Finalmente, o cientificismo. A rejeição formal e completa, em nome da ciência, de qualquer explicação filosófica ou teológica da realidade, foi proposta, pela primeira vez, por Augusto Comte ( Discurso sobre o Espírito Positivo, l844 ). Mas Comte ainda reservava para a filosofia a tarefa de síntese e ordenação do conhecimento científico, e Comte só foi aceito sem contestação num único lugar deste planeta: no Brasil! ( Em 1914, o positivista Alain atribuía a guerra mundial ao fato de nenhum outro país do globo haver seguido o exemplo do Brasil, que adotara na bandeira republicana o positivismo como doutrina oficial do Estado: Ordem e Progresso é, com efeito, o resumo da filosofia comtiana. ) Uma declaração formal e taxativa de cientificismo, com a completa demissão de todas as demais formas de conhecimento como vazias ou insignificantes, só veio mesmo em 1934, com Rudolf Carnap, em Sintaxe Lógica da Linguagem. Mas Carnap não era nenhum Voltaire, para contar com a imediata aprovação de um vasto público. A maioria dos filósofos do século XX rejeitou categoricamente o cientificismo, que só exerceu domínio sobre grupos determinados, principalmente no mundo anglo-saxão. Contemporaneamente à declaração de Carnap, o matemático e filósofo Edmund Husserl, fundador da fenomenologia — escola que iria gerar Heidegger, Scheler, Hartmann, Sartre e Merleau-Ponty, entre outros —, fazia na Universidade de Praga as célebres conferências depois reunidas no livro A Crise das Ciências Européias, em que negava o cientificismo pela base e desde dentro: as ciências físicas, dizia ele, haviam perdido o seu essencial fundamento científico e já não serviam como modelo de conhecimento da realidade. Husserl era e é pelo menos tão influente quanto Carnap, embora não tanto no mundo anglo-saxônico que é o limite do horizonte mental do sr. Capra.

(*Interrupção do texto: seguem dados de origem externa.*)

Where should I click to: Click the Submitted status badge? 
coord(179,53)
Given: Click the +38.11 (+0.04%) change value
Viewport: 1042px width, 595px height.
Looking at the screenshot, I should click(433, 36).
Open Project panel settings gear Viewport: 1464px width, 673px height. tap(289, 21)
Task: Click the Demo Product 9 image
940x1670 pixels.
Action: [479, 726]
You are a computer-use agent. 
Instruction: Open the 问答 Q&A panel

Em suma, o cientificismo, que “domina a nossa cultura desde há séculos”, está completando sessenta primaveras neste ano de 1994. Mas, para cúmulo, sua primeira manifestação ostensiva já foi posterior, de três décadas, à publicação dos primeiros trabalhos de Max Planck, cujo indeterminismo viria a ser uma das bases do “novo paradigma” cujo advento o sr. Capra veio agora nos anunciar. O novo paradigma é um tanto anterior ao velho.

O sr. Capra, como se vê, pouco entende dos assuntos em que exerce, para um público multitudinário, uma autoridade profética. Ele prima pela carência de informação elementar sobre a cosmologia chinesa, na qual diz basear sua visão da história cultural, bem como sobre a história cultural mesma, que ele procura, mediante generalizações grosseiras, e escandalosas alterações da cronologia, encaixar à força num modelo preconcebido.

Não questiono, aqui, a validade da proposta holística em geral. Reservo-me o direito de fazê-lo num outro trabalho. Apenas creio que ela deve ter defensores um pouco mais qualificados do que o sr. Capra.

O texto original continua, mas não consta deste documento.